The majority of patients undergoing elective surgery are at low risk for thromboembolism. If VKA is interrupted and bridging therapy initiated, the authors of this chapter recommend that warfarin be stopped 4–5 days preoperatively, so that there is enough time for the INR to normalize prior to the procedure. An alternative is to interrupt the treatment with warfarin 2 days before surgery and reverse the effect of VKA with vitamin K. By doing so, the time period during which the patient is at increased risk for thrombosis is reduced. Additionally, to further decrease the risk of thromboembolism after reversal of warfarin, prophylactic heparin (5,000 U) can be given subcutaneously every 12 h. Then during the postoperative period, once the risk of bleeding has been determined to be minimal, prophylactic doses of heparin can be restarted along with warfarin, monitoring the level of anticoagulation until the INR reaches a therapeutic level. In cases where the risk of thromboembolism is very high, we recommend the administration of therapeutic LMWHs. The heparin administration must be held 24 h before surgery. Patients in whom anticoagulation is mandatory (e.g., warfarin treatment for anticoagulation in patients with mechanical heart valves), a continuous intravenous UFH infusion is advised in an inpatient setting, and the patient must therefore be hospitalized a few days before the procedure. The intravenous UFH infusion should be stopped 6–8 h prior to the procedure.

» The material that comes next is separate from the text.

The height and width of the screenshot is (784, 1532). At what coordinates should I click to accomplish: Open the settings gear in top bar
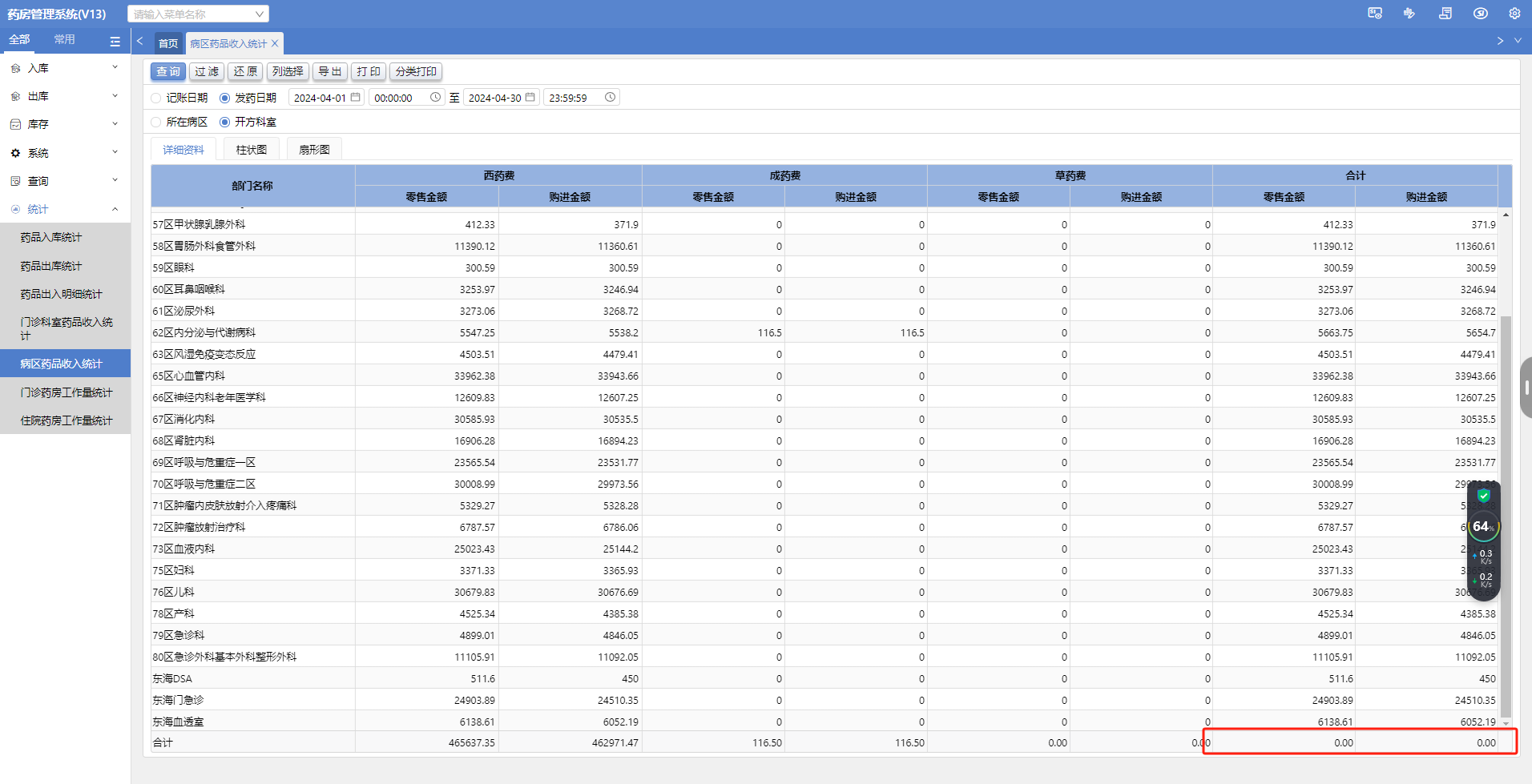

Atrial fibrillation is the most common cause of arterial thromboembolism resulting in a five- to sixfold increased risk of stroke. Although many newer pharmacologic oral anticoagulants have been implemented to reduce this risk, VKA therapy remains the cornerstone of treatment and is associated with a stroke risk reduction of 68% (range 45–82%). When these patients present for urologic procedures, a careful evaluation of risk for developing arterial thromboembolic event versus the risk of surgical bleeding must be evaluated when developing a perioperative anticoagulation management protocol. In patients at high risk for arterial thromboembolism as defined by the CHADS₂ classification system, the need to prevent a thromboembolic event will dominate management irrespective of bleeding risk. For those considered at moderate risk, no single perioperative strategy has currently been shown to be superior, and management will depend on the individual patient risk assessment. For patients at low risk, bridging therapies can be avoided. In addition to the CHADS₂ classification system, other factors must be considered including preexisting atrial and ventricular dysfunction, chronicity of anticoagulant therapy, and other concomitant medical conditions predisposing to a hypercoagulable state. Therefore, devising a perioperative anticoagulation strategy should not be the sole responsibility of the proceduralist, but rather a multidisciplinary effort between the internist, cardiologist, anesthesiologist, as well as the urologist.

The U.S. Food and Drug Administration (FDA) approved dabigatran etexilate (Pradaxa) in October 2012 as an alternative to warfarin in reducing the risk of stroke associated with atrial fibrillation. It is an oral reversible thrombin inhibitor with numerous pharmacokinetic and pharmacodynamic advantages over oral warfarin therapy. Since its activation and metabolism is independent of CYP450 system, dabigatran has less drug and dietary interactions. However, there are a few notable interactions that the perioperative clinician should know, serum levels of dabigatran are reduced when taking rifampin concurrently; additionally, serum levels are increased in the presence of dronedarone. Furthermore, the coadministration of proton pump inhibitors reduces the absorption of dabigatran by approximately 25%.

Dabigatran is predominantly excreted renally with the majority of the drug emerging unchanged in the urine. Its oral bioavailability is 6.5%, and its half-life is 14–17 h in those devoid of renal insufficiency. However, in those with renal dysfunction, the half-life can be prolonged up to 28 h. After oral ingestion, the time to peak anticoagulant activity is 2–3 h resulting in a dose-dependent increase in PT, aPTT, and TT. Furthermore, it does not demonstrate any inhibitory effects on other platelet-stimulating agents [20, 21].